Michael Kagan of the University of Nevada Las Vegas, an expert on immigration law, notes that Dimaya's challenge began when President Barack Obama was still in office and that Tuesday's ruling is "another sign from the court that due process matters when it comes to deportation".
The case the court ruled in involves James Dimaya, a native of the Philippines who came to the United States legally as a 13-year-old in 1992. He lived in the San Francisco Bay area.
In 2007 and 2009, he pleaded no contest to charges of residential burglary in California, and an immigration judge determined that Dimaya should be deported because of his two state court convictions. In 2010, the Obama administration brought removal proceedings against Dimaya.

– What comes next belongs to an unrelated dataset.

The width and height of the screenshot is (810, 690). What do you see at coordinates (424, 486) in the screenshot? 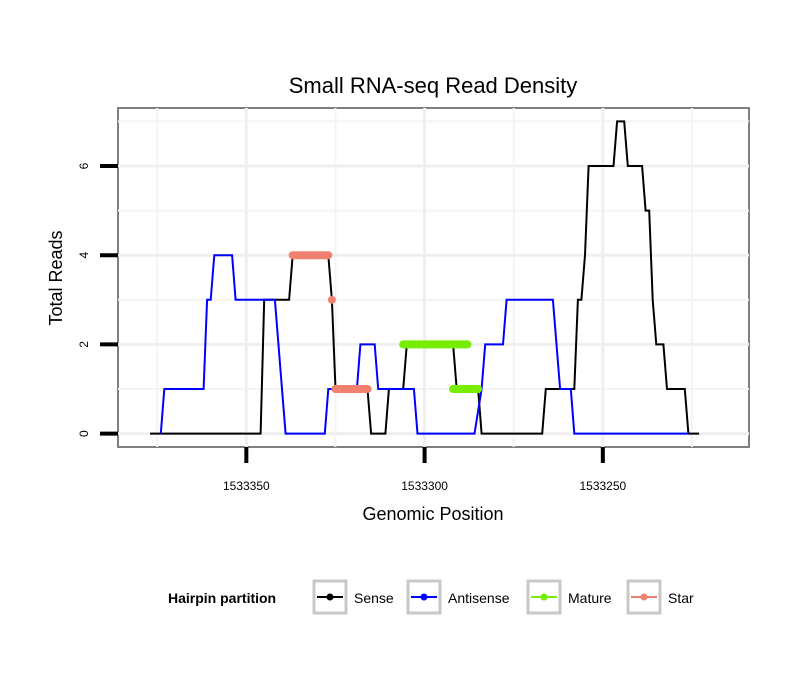
I see `x-tick-label: 1533300` at bounding box center [424, 486].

The category in which Dimaya's convictions fell is a crime 'that, by its very nature, involves a substantial risk that physical force.may be used in the course of committing the offense'. As a result, the U.S. Court of Appeals for the Ninth Circuit held that the INA's crime of violence provision was unconstitutionally vague because it was largely similar to the violent felony provision in the ACCA that the Supreme Court struck down in Johnson. The language of the law could lead to arbitrary or discriminatory enforcement, that court said. The appeals court based its ruling on a 2015 Supreme Court decision that struck down a similarly worded part of another federal law that imposes longer prison sentences on repeat criminals.
The government argued that Dimaya could be removed from the country because his convictions qualified as crimes of violence.
Gorsuch joined the four liberal Supreme Court Justices in striking down the proposed guidelines; surprising political pundits and conservative lawmakers.